(Source data)
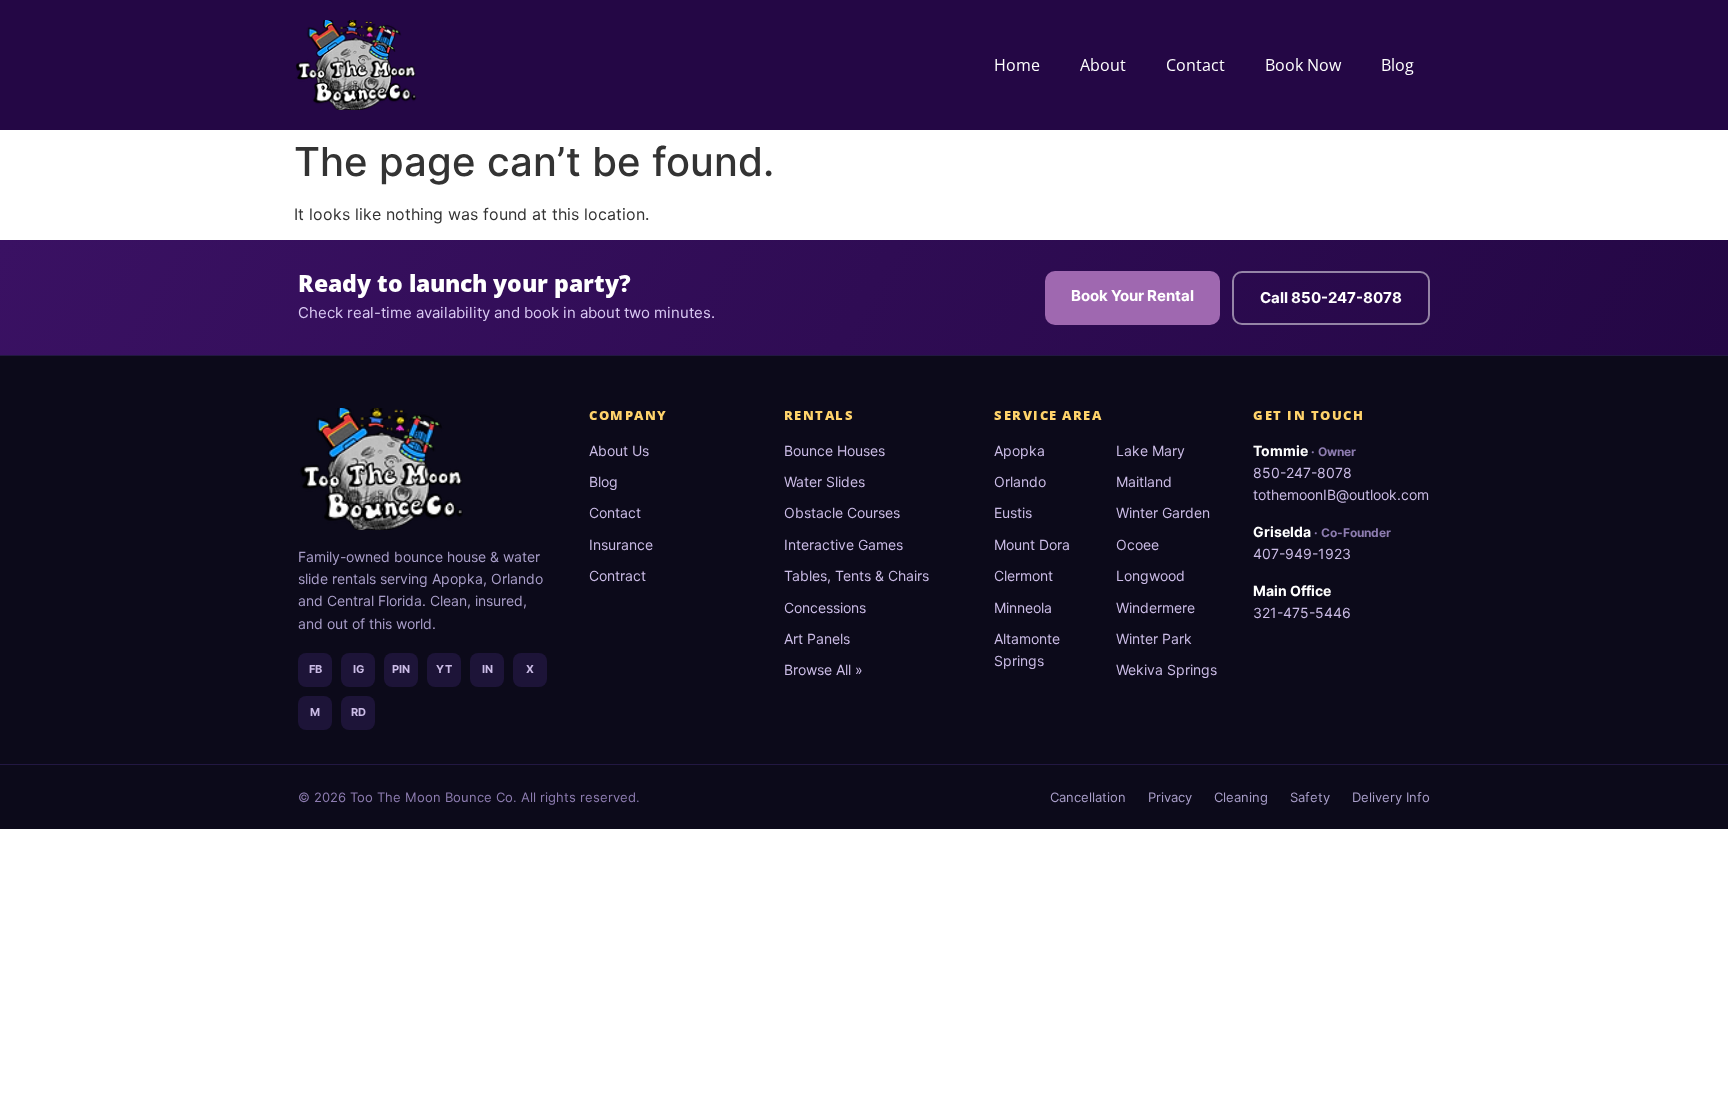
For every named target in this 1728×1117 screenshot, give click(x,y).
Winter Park (1154, 638)
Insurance (621, 544)
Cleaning (1241, 797)
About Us (619, 450)
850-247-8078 (1302, 472)
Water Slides (824, 481)
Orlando (1020, 481)
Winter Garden (1163, 512)
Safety (1310, 797)
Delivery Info (1391, 797)
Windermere (1155, 607)
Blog (1397, 65)
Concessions (825, 607)
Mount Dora (1032, 544)
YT (444, 669)
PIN (401, 669)
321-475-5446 (1302, 612)
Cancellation (1088, 797)
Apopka (1019, 450)
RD (358, 712)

> _PROBLEM REQUIREMENTS_
Only the final stretch of the entries above is needed: print exactly the lines from the line containing "850-247-8078 (1302, 472)" through the last one.

> _ANSWER TO THE EXERCISE_
850-247-8078 (1302, 472)
Water Slides (824, 481)
Orlando (1020, 481)
Winter Garden (1163, 512)
Safety (1310, 797)
Delivery Info (1391, 797)
Windermere (1155, 607)
Blog (1397, 65)
Concessions (825, 607)
Mount Dora (1032, 544)
YT (444, 669)
PIN (401, 669)
321-475-5446 (1302, 612)
Cancellation (1088, 797)
Apopka (1019, 450)
RD (358, 712)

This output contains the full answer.